Your assignment => Report how many lines in the entries below hold the word "agent". Your answer is that number alone.

Dataset entries

-*-

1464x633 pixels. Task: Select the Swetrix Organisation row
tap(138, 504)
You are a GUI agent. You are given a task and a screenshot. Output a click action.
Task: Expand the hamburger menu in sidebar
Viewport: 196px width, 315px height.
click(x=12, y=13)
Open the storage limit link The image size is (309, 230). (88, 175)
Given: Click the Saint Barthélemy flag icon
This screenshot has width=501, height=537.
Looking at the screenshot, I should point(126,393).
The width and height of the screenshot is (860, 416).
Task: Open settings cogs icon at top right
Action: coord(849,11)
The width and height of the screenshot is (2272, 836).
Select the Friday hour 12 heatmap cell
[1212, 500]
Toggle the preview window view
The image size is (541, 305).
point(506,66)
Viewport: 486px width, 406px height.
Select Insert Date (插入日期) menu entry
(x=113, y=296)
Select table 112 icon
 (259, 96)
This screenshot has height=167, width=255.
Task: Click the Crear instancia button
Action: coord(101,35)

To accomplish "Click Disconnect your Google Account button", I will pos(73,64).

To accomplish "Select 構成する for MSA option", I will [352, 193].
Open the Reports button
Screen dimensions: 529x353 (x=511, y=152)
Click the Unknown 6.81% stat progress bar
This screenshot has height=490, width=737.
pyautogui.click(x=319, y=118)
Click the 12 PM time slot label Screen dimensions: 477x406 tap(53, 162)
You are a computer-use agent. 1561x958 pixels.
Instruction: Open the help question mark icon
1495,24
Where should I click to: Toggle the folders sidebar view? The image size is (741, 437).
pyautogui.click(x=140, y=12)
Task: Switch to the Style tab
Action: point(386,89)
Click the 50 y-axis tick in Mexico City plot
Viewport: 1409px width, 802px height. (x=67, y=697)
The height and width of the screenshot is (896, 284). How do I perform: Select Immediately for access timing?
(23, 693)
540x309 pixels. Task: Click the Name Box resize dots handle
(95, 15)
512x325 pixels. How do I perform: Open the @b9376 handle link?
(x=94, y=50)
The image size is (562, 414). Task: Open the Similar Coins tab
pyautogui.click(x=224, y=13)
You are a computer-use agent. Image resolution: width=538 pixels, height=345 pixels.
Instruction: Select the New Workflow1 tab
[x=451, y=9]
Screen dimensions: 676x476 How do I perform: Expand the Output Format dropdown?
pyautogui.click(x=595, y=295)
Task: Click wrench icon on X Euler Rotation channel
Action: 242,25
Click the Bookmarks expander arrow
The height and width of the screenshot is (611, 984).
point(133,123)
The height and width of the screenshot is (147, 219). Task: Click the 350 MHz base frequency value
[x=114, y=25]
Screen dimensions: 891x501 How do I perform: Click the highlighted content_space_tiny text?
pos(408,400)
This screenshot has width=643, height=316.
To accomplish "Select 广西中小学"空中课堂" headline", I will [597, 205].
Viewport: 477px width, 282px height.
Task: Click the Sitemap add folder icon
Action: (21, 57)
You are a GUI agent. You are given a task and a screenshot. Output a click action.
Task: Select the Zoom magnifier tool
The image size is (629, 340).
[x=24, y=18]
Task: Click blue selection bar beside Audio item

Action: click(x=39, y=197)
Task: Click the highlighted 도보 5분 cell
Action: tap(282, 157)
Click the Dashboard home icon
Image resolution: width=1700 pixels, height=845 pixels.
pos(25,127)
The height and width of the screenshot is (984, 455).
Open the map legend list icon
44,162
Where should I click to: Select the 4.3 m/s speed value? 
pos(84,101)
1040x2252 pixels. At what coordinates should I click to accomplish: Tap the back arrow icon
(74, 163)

-*-

Result => 4